Cyclocross in the snow- Sherwood Forest
6. Day off
7. Turbo 50 mins. 10 min warm up, 30 mins ME session in 52*21 then 10 mins easy recovery. HR 170-180 bpm. Ultra cold night so steady session as in garage
8. Gym- endurance session for whole body and core stability
9. Turbo 50mins, Steady Muscular Endurance session. Warm up then 30 mins in 52-19 HR 170-180 bpm. Very cold night so steady session
10. Day off
11. Turbo 50 mins as roads still treacherous due to compacted ice and snow. 10 min warm up followed by 30 mins in 52*15 gear. Strength element. Lower than usual cadence however cadence began to rise to 80-90 rpm by end of session as fluid trainer warmed up.
12. 80 miles 5 hours riding with Samcycling RT teammate Alex in the the Peak District. Met at Ambergate heading over towards Wirksworth, Up Via Gellia and down the Miner's Standard heading over to Bakewell. Up through Bakewell and through Chatsworth Estate before returning down the A6. Very hard ride as Alex is climbing well. Felt cream crackered on arrival home but a great morning's riding.

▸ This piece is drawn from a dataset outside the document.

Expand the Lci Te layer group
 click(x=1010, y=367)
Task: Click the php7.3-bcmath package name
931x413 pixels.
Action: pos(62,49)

13. Easy night- sore legs from Sunday's ride
14. Turbo 50 mins. Strength and ME session. 10 min warm up followed by 30mins in 52*15 gearing. Cadence 80-90 rpm (Rising during session as fluid trainer warmed up) 
15. 1 hour gym session focusing on leg strength and back strength
16. Turbo 50 mins. Strength and ME Session. 10 mine warm up followed by 25 mins in 52*14 gearing with cadence 70-80 rpm although pushing up higher towards the end of the session. Hard work feeling like pushing through sand. Steady 15 mins recovery. Starting to feel much stronger
17. Day off
18. 70 miles- 4.5 hours riding in Derbyshire-heading into the Peak District including the climbs of Holy Lane from Ambergate, Part of the Via Gellia and then up Bonsall and Beeley Moor. Really hard ride. Mainly riden in the Big Ring. Tough conditions as very windy and started raining heavily once got up on the tops of the Moors past Bonsall until home.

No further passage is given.